#### The request:
Convert every line of the listing below into a Markdown table with two columns, Entry and Text. Number each line under Entry, put the line itself under Text, and omit blank lines.

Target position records
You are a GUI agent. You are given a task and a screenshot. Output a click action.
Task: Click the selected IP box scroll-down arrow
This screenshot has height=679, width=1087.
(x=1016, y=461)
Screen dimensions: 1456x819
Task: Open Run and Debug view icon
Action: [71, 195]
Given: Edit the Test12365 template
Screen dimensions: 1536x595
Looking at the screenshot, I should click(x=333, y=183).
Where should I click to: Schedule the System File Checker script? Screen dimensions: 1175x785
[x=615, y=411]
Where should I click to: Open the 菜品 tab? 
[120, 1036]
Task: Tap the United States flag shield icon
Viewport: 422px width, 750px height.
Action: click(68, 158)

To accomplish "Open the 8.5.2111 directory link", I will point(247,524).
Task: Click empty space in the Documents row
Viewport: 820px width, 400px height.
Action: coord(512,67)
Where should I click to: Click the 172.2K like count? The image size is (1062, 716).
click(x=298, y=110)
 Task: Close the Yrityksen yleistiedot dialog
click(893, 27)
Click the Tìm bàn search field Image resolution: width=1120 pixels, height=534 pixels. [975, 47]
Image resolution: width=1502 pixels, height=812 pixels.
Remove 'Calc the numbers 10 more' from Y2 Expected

#### Correct response:
| Entry | Text |
|---|---|
| 1 | You are a GUI agent. You are given a task and a screenshot. Output a click action. |
| 2 | Task: Click the selected IP box scroll-down arrow |
| 3 | This screenshot has height=679, width=1087. |
| 4 | (x=1016, y=461) |
| 5 | Screen dimensions: 1456x819 |
| 6 | Task: Open Run and Debug view icon |
| 7 | Action: [71, 195] |
| 8 | Given: Edit the Test12365 template |
| 9 | Screen dimensions: 1536x595 |
| 10 | Looking at the screenshot, I should click(x=333, y=183). |
| 11 | Where should I click to: Schedule the System File Checker script? Screen dimensions: 1175x785 |
| 12 | [x=615, y=411] |
| 13 | Where should I click to: Open the 菜品 tab?  |
| 14 | [120, 1036] |
| 15 | Task: Tap the United States flag shield icon |
| 16 | Viewport: 422px width, 750px height. |
| 17 | Action: click(68, 158) |
| 18 | To accomplish "Open the 8.5.2111 directory link", I will point(247,524). |
| 19 | Task: Click empty space in the Documents row |
| 20 | Viewport: 820px width, 400px height. |
| 21 | Action: coord(512,67) |
| 22 | Where should I click to: Click the 172.2K like count? The image size is (1062, 716). |
| 23 | click(x=298, y=110) |
| 24 |  Task: Close the Yrityksen yleistiedot dialog |
| 25 | click(893, 27) |
| 26 | Click the Tìm bàn search field Image resolution: width=1120 pixels, height=534 pixels. [975, 47] |
| 27 | Image resolution: width=1502 pixels, height=812 pixels. |
| 28 | Remove 'Calc the numbers 10 more' from Y2 Expected |